Collected data:
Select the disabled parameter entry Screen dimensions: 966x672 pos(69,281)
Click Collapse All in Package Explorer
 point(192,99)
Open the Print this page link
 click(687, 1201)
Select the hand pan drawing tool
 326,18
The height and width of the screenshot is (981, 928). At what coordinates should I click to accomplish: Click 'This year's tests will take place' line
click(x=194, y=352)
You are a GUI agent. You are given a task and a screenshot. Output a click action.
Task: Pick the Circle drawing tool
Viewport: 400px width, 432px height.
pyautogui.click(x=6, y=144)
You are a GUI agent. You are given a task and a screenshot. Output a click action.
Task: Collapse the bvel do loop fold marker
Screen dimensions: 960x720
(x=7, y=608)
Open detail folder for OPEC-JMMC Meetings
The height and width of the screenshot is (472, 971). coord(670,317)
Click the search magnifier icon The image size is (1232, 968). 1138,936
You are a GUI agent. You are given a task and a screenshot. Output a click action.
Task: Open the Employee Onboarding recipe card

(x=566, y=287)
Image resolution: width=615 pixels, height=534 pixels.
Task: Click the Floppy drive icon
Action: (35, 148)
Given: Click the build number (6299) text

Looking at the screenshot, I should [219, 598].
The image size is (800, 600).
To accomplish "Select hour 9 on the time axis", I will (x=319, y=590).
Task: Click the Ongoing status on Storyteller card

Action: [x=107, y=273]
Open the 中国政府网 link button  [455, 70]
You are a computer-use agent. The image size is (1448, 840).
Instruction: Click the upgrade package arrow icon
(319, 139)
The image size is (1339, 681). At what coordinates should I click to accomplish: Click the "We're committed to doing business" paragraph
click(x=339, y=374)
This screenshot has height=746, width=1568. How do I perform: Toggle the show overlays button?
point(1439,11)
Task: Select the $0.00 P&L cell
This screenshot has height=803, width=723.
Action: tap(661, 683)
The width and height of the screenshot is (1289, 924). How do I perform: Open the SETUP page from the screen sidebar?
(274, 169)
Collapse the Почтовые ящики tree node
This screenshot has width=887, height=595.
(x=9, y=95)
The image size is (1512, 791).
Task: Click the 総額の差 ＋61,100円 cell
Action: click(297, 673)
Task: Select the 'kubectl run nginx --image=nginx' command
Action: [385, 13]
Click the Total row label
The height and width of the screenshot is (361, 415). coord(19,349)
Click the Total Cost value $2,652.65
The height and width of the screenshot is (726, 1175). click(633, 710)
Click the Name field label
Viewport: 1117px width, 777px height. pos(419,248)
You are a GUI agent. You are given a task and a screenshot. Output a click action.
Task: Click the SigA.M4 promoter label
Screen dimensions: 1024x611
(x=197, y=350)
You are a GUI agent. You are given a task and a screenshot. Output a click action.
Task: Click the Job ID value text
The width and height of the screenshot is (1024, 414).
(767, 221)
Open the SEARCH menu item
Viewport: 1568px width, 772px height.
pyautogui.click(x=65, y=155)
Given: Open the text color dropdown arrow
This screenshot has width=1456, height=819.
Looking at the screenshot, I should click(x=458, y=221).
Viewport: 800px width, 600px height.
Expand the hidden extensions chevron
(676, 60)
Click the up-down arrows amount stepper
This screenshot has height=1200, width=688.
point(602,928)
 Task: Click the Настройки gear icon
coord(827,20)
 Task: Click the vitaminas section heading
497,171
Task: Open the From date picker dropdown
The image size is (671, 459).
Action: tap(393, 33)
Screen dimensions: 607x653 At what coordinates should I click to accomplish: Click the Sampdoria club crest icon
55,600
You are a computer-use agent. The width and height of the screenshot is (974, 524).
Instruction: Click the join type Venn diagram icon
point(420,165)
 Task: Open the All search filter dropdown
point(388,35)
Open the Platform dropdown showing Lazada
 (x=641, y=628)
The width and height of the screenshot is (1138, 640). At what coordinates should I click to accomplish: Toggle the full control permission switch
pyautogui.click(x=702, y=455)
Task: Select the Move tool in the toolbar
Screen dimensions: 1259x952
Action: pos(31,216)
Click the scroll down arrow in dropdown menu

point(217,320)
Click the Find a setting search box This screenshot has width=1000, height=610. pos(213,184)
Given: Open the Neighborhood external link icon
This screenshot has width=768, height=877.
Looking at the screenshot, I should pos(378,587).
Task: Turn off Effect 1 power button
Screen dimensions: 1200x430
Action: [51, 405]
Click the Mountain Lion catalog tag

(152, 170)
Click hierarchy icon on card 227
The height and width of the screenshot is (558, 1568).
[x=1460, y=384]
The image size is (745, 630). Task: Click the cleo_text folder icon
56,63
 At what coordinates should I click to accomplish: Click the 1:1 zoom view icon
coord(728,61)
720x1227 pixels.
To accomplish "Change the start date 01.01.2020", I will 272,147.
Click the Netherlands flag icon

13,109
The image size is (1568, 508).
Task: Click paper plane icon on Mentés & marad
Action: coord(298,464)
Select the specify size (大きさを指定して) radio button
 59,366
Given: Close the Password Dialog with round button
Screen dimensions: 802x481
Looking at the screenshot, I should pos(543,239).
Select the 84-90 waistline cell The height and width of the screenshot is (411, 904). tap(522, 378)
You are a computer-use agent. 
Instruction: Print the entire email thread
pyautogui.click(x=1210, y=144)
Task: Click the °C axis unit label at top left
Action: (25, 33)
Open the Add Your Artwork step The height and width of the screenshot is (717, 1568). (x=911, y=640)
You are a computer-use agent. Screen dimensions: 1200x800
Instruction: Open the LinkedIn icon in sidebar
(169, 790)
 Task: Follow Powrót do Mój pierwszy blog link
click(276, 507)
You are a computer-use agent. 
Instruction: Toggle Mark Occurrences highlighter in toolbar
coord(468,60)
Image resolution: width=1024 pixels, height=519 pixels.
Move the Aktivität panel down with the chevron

● Exercise directions
Which of the lines in the data hold the string "with"? Report each of them by copying it.

● Result of the task
Given: Close the Password Dialog with round button
Move the Aktivität panel down with the chevron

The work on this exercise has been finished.